WHAT THE EXERCISE ASKS
Format the lines from the one containing "Page [812, 132]" through the one containing "frozen [999, 294]", inclusive, as a JSON list of strings with one string per line, leaving out blank lines.

DATA TO USE

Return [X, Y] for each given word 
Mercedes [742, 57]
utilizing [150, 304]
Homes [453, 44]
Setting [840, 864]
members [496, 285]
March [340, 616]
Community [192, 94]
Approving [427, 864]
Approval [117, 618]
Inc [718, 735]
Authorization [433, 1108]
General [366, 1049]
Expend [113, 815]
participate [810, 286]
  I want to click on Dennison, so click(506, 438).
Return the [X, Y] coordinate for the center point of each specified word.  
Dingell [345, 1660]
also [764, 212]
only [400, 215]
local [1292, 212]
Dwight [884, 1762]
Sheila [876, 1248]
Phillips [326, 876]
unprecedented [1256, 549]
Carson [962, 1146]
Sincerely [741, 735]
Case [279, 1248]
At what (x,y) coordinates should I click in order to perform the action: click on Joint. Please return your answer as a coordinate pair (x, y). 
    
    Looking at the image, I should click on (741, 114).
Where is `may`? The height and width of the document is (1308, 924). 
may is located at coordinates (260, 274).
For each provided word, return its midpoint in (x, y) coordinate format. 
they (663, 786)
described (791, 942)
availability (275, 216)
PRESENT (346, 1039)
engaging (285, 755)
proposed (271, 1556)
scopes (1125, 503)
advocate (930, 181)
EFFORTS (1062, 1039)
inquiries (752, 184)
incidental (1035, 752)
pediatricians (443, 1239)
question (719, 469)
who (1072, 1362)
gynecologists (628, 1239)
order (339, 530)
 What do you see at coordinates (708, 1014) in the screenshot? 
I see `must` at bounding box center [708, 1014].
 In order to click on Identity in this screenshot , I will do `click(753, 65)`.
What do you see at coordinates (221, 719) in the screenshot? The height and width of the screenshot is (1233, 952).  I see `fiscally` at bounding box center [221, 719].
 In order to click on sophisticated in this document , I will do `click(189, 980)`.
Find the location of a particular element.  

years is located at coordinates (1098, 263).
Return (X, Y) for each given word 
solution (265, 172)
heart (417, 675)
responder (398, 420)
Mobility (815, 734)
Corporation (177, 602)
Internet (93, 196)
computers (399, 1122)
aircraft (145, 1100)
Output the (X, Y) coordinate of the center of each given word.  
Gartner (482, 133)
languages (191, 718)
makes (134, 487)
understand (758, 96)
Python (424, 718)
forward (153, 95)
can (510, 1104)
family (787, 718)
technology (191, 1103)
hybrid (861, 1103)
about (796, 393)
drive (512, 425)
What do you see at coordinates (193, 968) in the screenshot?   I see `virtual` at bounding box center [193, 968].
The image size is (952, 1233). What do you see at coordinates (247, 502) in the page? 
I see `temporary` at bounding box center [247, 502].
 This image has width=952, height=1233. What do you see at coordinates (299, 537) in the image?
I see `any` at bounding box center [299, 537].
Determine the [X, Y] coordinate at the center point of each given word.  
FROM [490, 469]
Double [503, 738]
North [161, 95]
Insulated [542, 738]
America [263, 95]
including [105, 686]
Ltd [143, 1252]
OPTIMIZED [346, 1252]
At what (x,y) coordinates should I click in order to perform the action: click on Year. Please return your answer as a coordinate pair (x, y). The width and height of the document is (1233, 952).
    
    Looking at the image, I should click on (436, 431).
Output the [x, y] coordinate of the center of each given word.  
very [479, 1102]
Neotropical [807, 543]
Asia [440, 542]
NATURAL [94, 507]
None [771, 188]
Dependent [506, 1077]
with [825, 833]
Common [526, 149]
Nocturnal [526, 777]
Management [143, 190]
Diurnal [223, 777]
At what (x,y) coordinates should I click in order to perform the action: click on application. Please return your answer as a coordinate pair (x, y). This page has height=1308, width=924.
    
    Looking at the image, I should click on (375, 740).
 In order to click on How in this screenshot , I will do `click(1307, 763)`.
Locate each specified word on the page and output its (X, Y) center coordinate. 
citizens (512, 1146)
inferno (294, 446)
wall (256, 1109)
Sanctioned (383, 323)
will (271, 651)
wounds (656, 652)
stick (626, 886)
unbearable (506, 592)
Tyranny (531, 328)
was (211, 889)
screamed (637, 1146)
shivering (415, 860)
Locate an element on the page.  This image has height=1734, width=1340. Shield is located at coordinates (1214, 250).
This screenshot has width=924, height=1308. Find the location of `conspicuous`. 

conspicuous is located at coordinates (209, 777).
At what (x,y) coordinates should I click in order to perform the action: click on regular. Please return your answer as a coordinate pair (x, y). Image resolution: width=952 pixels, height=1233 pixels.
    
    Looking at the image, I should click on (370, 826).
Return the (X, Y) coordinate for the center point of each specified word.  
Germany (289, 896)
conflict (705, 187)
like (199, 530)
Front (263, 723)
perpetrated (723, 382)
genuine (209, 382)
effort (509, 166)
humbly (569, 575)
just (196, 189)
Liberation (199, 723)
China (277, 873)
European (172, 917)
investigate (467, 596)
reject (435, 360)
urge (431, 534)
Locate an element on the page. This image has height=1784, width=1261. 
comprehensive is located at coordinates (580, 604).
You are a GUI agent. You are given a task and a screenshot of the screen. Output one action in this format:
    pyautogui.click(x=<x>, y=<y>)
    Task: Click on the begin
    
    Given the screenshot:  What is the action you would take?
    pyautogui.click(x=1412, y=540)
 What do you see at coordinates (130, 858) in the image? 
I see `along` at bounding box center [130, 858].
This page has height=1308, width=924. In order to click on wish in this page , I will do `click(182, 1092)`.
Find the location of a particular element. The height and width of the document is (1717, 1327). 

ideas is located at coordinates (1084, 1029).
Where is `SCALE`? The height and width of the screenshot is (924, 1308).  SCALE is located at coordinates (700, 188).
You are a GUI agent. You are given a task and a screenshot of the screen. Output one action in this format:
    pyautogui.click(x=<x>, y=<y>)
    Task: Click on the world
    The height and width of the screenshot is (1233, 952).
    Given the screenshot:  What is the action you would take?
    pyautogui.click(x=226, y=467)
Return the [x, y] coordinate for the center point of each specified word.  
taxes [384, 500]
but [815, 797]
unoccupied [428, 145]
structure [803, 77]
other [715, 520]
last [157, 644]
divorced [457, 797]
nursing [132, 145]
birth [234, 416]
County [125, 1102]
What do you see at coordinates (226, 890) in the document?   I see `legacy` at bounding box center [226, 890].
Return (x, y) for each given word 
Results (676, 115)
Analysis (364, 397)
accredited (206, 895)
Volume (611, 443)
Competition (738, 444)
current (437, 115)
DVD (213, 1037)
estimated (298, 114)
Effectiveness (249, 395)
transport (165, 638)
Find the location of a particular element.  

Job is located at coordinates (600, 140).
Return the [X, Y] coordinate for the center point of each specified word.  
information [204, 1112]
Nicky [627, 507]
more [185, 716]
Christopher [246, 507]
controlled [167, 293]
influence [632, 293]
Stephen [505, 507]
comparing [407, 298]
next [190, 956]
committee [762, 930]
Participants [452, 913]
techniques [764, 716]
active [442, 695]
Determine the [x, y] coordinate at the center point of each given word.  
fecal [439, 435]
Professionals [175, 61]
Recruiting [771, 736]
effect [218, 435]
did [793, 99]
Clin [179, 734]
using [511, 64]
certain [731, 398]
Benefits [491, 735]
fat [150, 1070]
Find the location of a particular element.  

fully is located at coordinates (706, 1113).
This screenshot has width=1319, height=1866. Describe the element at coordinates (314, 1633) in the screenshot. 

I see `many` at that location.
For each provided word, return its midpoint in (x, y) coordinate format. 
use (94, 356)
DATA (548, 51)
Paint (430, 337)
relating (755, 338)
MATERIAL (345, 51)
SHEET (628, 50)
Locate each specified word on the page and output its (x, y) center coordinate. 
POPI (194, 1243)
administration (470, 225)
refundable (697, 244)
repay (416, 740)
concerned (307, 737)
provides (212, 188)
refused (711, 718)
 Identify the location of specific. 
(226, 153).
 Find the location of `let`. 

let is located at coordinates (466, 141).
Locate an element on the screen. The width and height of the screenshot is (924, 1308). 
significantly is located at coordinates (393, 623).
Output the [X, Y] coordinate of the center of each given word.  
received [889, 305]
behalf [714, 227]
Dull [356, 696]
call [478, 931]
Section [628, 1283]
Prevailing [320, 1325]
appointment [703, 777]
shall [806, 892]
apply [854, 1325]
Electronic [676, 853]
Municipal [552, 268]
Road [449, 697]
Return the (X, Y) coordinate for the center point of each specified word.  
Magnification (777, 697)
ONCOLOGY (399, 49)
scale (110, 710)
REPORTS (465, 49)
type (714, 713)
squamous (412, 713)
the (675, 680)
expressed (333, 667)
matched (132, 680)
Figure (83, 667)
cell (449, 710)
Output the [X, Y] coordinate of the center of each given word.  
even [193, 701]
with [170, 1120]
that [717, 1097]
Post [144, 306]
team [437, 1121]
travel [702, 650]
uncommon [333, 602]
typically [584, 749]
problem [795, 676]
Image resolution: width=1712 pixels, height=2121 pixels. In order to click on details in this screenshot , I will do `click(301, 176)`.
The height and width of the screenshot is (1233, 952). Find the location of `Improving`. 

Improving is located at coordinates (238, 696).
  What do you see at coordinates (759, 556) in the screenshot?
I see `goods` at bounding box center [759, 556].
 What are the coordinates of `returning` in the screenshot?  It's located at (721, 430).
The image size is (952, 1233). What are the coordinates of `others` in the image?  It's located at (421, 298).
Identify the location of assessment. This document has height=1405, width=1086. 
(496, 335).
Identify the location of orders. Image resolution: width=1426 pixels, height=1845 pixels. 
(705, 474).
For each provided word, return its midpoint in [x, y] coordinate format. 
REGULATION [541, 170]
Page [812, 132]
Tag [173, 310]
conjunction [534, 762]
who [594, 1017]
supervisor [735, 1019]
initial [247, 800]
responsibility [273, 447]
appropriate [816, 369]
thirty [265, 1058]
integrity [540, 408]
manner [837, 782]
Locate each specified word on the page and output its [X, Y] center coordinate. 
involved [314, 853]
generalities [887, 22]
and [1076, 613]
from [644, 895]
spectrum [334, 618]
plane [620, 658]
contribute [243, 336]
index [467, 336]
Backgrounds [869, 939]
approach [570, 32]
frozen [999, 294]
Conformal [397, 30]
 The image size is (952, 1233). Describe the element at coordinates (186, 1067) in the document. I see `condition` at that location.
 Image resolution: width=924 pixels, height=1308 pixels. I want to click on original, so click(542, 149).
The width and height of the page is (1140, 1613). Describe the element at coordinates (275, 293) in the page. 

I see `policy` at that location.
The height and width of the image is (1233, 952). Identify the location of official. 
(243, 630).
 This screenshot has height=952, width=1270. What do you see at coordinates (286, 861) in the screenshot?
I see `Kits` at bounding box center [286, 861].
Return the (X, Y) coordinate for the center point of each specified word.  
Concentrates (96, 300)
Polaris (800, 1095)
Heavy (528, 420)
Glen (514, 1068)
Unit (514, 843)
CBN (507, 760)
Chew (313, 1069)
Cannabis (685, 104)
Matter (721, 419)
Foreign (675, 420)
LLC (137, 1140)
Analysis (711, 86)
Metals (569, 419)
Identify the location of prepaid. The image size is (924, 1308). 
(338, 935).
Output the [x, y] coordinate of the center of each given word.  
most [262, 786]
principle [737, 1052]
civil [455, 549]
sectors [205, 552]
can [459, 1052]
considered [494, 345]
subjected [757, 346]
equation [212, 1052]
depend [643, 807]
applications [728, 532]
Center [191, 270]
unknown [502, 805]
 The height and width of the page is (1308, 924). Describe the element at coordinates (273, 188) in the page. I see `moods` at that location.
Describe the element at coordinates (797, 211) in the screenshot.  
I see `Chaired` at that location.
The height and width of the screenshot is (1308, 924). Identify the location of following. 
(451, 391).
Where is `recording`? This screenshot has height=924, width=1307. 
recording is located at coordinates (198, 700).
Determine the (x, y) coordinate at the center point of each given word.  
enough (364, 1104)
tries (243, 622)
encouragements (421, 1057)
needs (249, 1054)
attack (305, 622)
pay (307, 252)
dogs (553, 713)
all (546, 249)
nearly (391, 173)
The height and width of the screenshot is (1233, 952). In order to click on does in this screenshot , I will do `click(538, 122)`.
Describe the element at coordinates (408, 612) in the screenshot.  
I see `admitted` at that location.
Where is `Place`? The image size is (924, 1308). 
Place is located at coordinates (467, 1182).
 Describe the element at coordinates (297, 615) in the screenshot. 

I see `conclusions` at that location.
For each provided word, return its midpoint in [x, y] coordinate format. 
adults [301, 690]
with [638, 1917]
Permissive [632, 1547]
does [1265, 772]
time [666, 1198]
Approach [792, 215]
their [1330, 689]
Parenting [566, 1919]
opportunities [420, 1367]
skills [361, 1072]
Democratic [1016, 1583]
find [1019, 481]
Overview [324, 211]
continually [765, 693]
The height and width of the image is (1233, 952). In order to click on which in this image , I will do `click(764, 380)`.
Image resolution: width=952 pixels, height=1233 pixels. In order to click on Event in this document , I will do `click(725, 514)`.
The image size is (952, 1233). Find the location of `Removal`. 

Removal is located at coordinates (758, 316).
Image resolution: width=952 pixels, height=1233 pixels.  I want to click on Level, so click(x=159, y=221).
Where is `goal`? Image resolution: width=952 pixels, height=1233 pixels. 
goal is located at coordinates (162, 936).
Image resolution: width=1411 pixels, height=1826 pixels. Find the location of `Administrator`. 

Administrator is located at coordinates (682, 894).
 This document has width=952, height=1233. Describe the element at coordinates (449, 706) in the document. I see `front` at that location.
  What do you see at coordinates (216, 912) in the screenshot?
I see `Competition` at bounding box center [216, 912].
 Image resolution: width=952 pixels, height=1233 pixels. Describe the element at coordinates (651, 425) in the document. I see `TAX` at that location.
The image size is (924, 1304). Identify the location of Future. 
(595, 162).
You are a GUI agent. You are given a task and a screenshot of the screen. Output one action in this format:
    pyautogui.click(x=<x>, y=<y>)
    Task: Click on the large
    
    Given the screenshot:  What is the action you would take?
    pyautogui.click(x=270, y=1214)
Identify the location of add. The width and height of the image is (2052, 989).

SOLUTION BELOW
[
  "Page [812, 132]",
  "Tag [173, 310]",
  "conjunction [534, 762]",
  "who [594, 1017]",
  "supervisor [735, 1019]",
  "initial [247, 800]",
  "responsibility [273, 447]",
  "appropriate [816, 369]",
  "thirty [265, 1058]",
  "integrity [540, 408]",
  "manner [837, 782]",
  "Locate each specified word on the page and output its [X, Y] center coordinate. ",
  "involved [314, 853]",
  "generalities [887, 22]",
  "and [1076, 613]",
  "from [644, 895]",
  "spectrum [334, 618]",
  "plane [620, 658]",
  "contribute [243, 336]",
  "index [467, 336]",
  "Backgrounds [869, 939]",
  "approach [570, 32]",
  "frozen [999, 294]"
]